> **Provided records**
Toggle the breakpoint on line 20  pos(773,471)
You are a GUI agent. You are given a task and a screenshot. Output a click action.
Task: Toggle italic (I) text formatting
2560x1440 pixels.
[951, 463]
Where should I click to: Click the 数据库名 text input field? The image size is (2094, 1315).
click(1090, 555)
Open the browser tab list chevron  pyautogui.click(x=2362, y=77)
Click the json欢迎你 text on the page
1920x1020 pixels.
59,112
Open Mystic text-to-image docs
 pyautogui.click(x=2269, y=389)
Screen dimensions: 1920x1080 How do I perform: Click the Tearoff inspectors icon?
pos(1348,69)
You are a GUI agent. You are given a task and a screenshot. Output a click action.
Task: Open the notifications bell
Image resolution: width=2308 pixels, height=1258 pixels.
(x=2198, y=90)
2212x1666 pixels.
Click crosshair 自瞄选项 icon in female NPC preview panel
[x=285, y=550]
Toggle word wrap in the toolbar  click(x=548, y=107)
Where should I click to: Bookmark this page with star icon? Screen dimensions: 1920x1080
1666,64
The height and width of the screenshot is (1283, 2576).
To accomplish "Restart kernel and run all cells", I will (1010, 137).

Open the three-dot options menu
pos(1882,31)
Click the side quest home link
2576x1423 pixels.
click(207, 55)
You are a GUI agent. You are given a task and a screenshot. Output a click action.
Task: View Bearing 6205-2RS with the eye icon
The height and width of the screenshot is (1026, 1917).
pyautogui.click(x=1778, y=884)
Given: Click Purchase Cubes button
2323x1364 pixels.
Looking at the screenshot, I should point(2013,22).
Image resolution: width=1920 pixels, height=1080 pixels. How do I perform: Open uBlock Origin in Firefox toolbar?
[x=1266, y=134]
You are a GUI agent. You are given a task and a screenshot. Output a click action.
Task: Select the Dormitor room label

> **Requirement**
Write the listing out again, word for word.

> **Response for this exercise**
Toggle the breakpoint on line 20  pos(773,471)
You are a GUI agent. You are given a task and a screenshot. Output a click action.
Task: Toggle italic (I) text formatting
2560x1440 pixels.
[951, 463]
Where should I click to: Click the 数据库名 text input field? The image size is (2094, 1315).
click(1090, 555)
Open the browser tab list chevron  pyautogui.click(x=2362, y=77)
Click the json欢迎你 text on the page
1920x1020 pixels.
59,112
Open Mystic text-to-image docs
 pyautogui.click(x=2269, y=389)
Screen dimensions: 1920x1080 How do I perform: Click the Tearoff inspectors icon?
pos(1348,69)
You are a GUI agent. You are given a task and a screenshot. Output a click action.
Task: Open the notifications bell
Image resolution: width=2308 pixels, height=1258 pixels.
(x=2198, y=90)
2212x1666 pixels.
Click crosshair 自瞄选项 icon in female NPC preview panel
[x=285, y=550]
Toggle word wrap in the toolbar  click(x=548, y=107)
Where should I click to: Bookmark this page with star icon? Screen dimensions: 1920x1080
1666,64
The height and width of the screenshot is (1283, 2576).
To accomplish "Restart kernel and run all cells", I will (1010, 137).

Open the three-dot options menu
pos(1882,31)
Click the side quest home link
2576x1423 pixels.
click(207, 55)
You are a GUI agent. You are given a task and a screenshot. Output a click action.
Task: View Bearing 6205-2RS with the eye icon
The height and width of the screenshot is (1026, 1917).
pyautogui.click(x=1778, y=884)
Given: Click Purchase Cubes button
2323x1364 pixels.
Looking at the screenshot, I should point(2013,22).
Image resolution: width=1920 pixels, height=1080 pixels. How do I perform: Open uBlock Origin in Firefox toolbar?
[x=1266, y=134]
You are a GUI agent. You are given a task and a screenshot. Output a click action.
Task: Select the Dormitor room label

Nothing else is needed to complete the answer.